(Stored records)
* * * * * * *

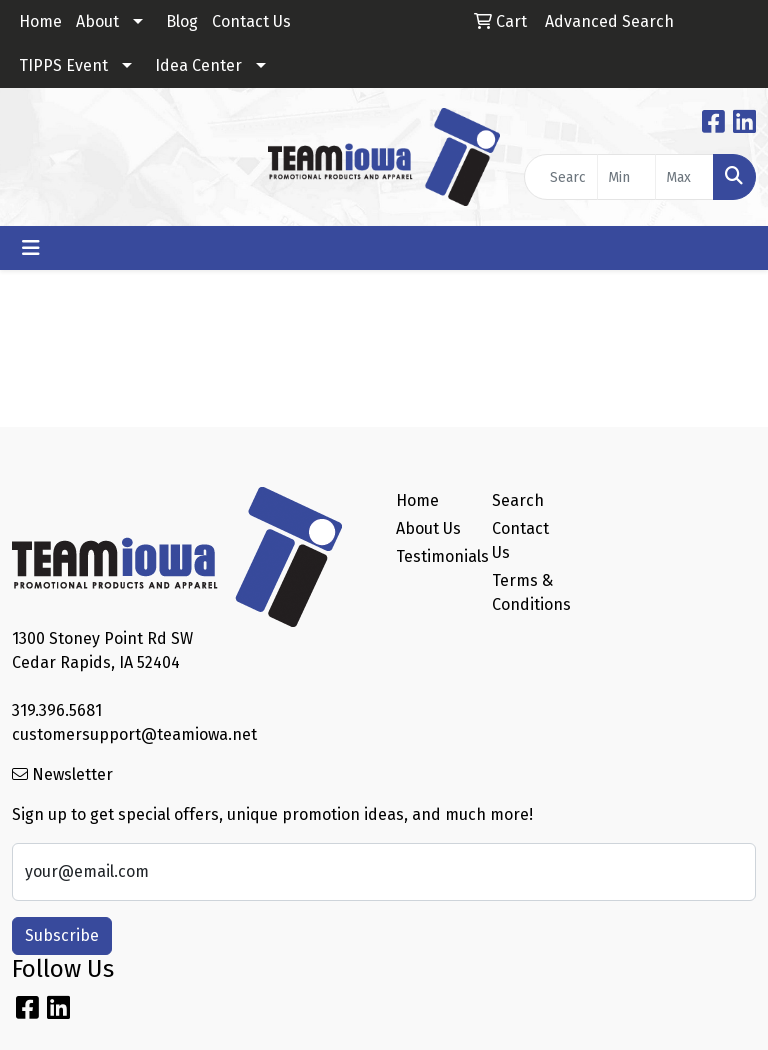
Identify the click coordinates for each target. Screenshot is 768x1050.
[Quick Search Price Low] (626, 177)
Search (518, 500)
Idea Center (198, 65)
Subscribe (62, 935)
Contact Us (251, 21)
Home (40, 21)
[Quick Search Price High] (684, 177)
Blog (182, 21)
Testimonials (432, 556)
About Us (428, 528)
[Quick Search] (561, 177)
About (97, 21)
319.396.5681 (57, 710)
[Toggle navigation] (31, 248)
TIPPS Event (63, 65)
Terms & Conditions (528, 592)
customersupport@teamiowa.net (134, 734)
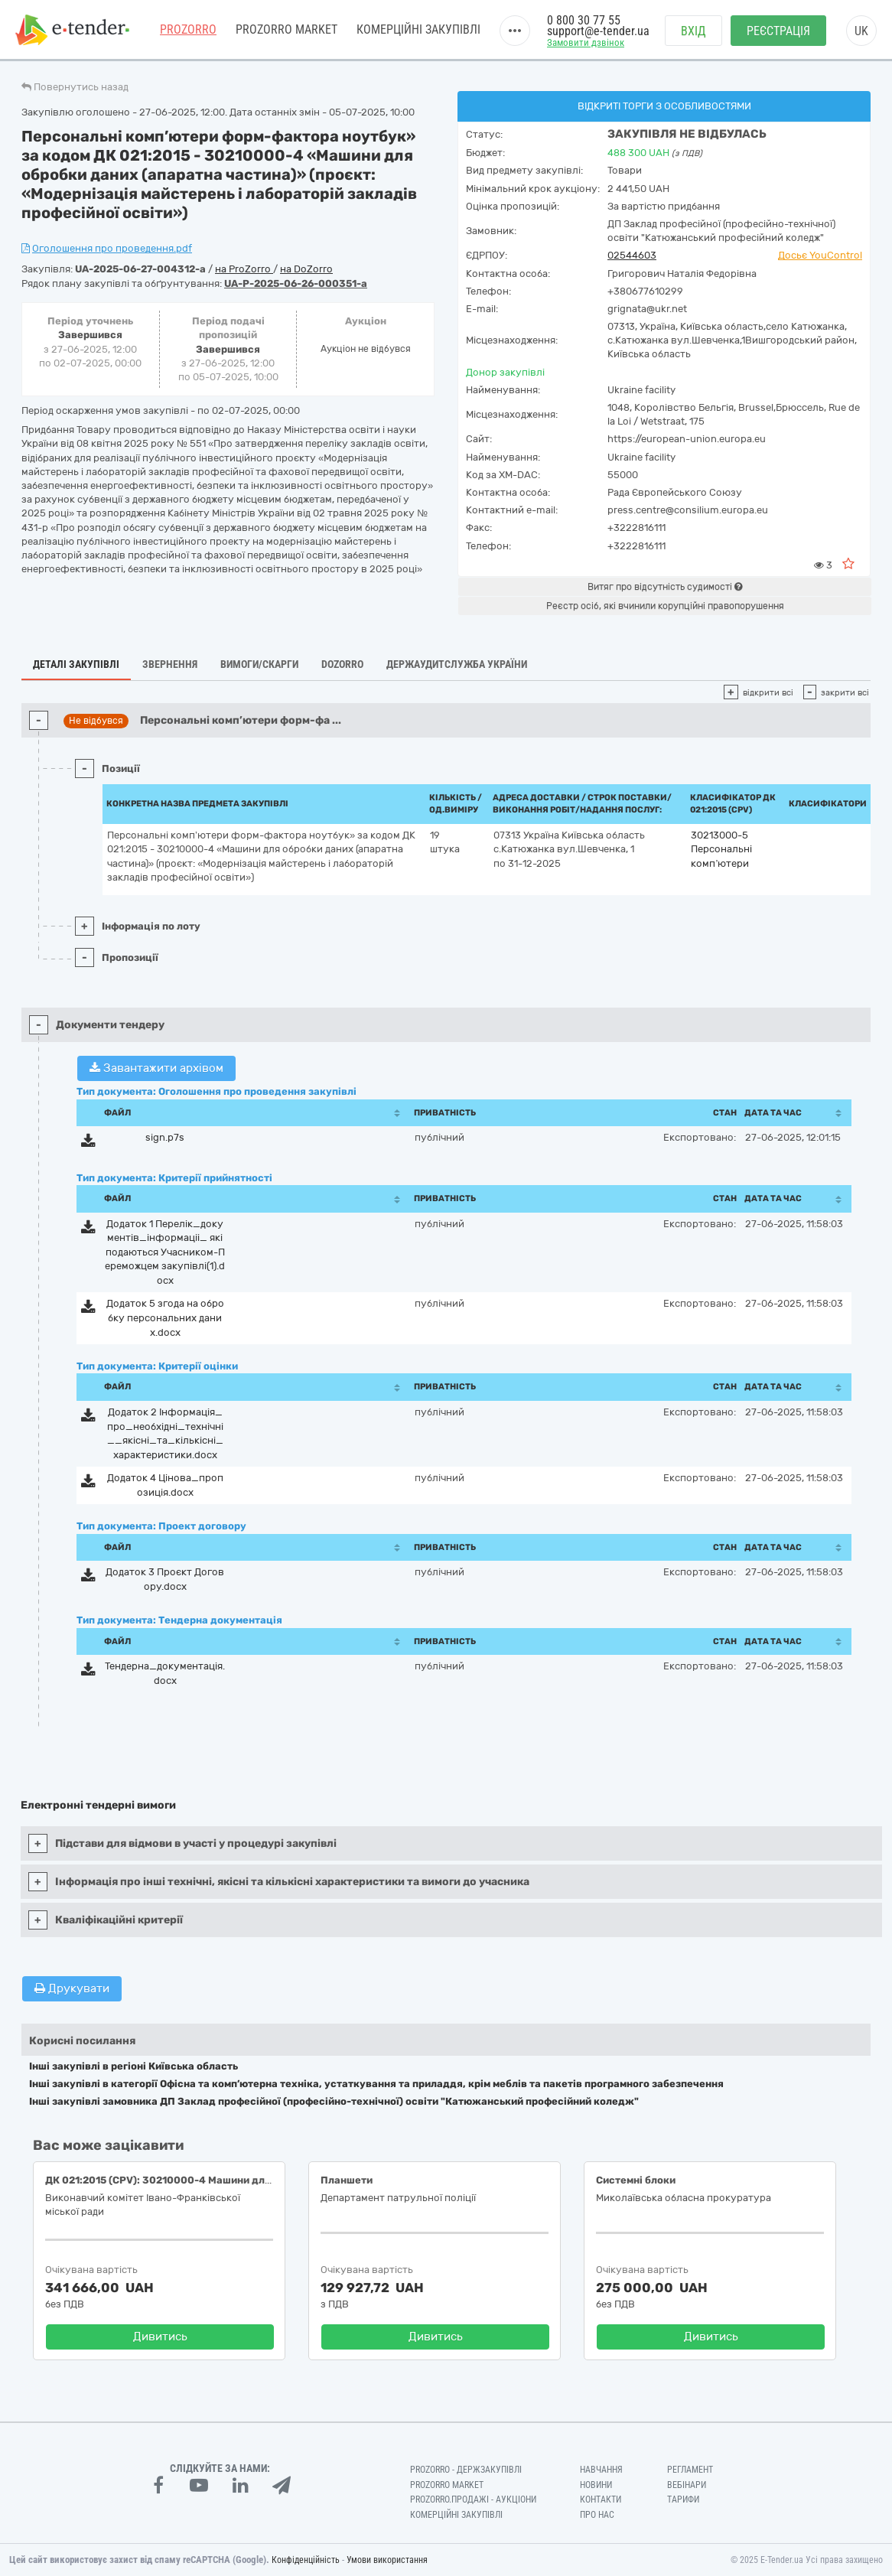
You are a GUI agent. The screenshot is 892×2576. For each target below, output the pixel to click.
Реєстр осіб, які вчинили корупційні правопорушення (665, 606)
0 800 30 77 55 (583, 21)
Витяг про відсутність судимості (665, 586)
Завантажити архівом (156, 1068)
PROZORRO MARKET (286, 30)
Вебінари (686, 2485)
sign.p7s (164, 1137)
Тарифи (683, 2499)
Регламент (690, 2469)
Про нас (597, 2514)
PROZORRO (188, 30)
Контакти (600, 2499)
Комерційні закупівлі (418, 30)
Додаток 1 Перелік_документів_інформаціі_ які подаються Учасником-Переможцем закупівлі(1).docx (165, 1252)
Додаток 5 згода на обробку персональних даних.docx (165, 1317)
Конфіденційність (306, 2560)
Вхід (693, 31)
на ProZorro (244, 269)
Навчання (601, 2469)
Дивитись (160, 2336)
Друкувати (71, 1988)
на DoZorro (306, 269)
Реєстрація (778, 31)
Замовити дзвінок (585, 43)
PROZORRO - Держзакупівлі (466, 2469)
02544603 (631, 255)
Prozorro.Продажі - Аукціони (473, 2499)
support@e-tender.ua (598, 31)
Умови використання (387, 2560)
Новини (596, 2485)
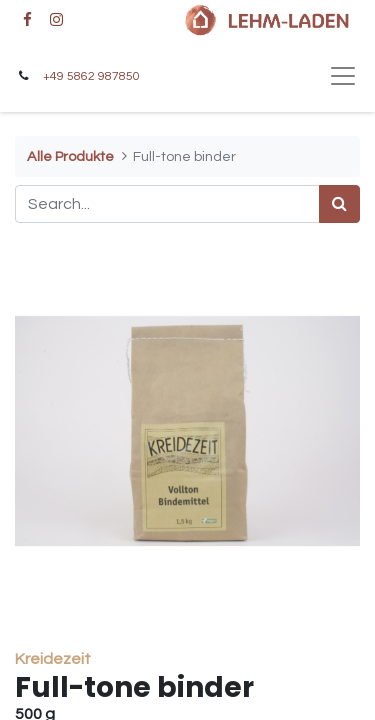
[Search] (339, 204)
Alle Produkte (70, 156)
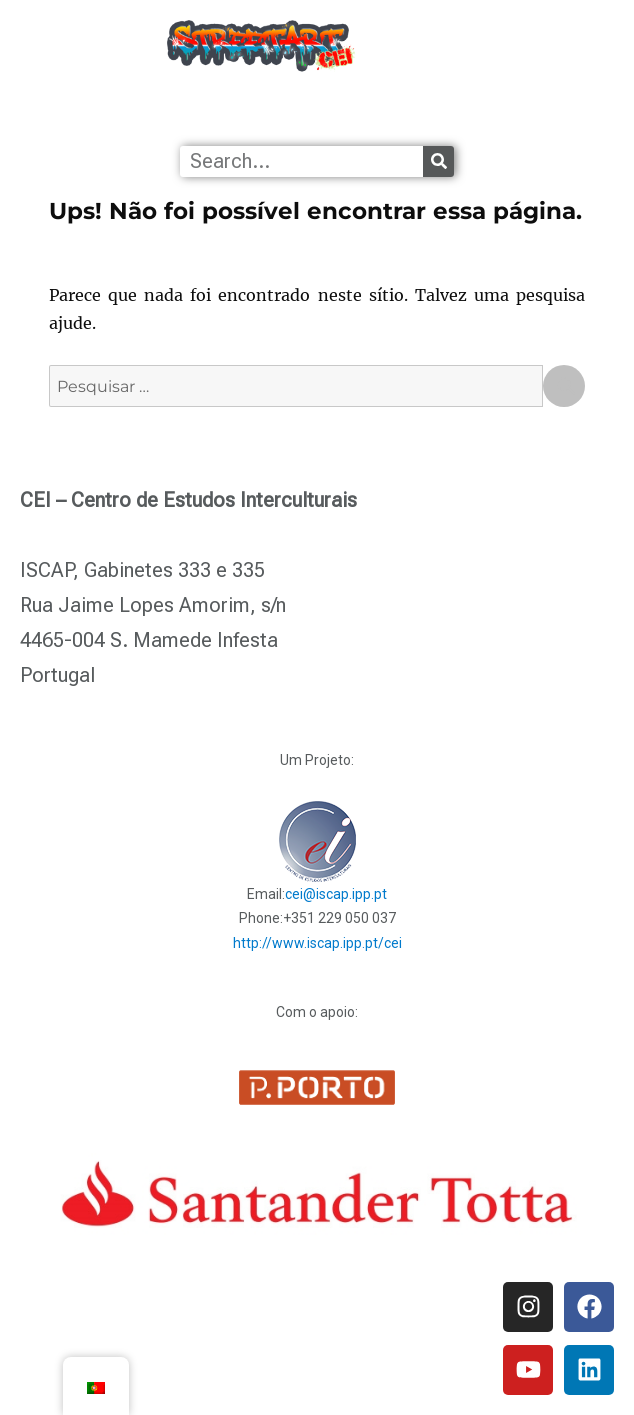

* * * * * * *

Render as a numbered list the lines from the one with "Реєстрація (778, 31)" up to and including the last line of the records, skipping blank lines. Leave the pictures out.

WRITTEN SOLUTION:
1. Реєстрація (778, 31)
2. Замовити дзвінок (585, 43)
3. PROZORRO - Держзакупівлі (466, 2469)
4. 02544603 (631, 255)
5. Prozorro.Продажі - Аукціони (473, 2499)
6. support@e-tender.ua (598, 31)
7. Умови використання (387, 2560)
8. Новини (596, 2485)
9. [Search] (339, 204)
10. Alle Produkte (70, 156)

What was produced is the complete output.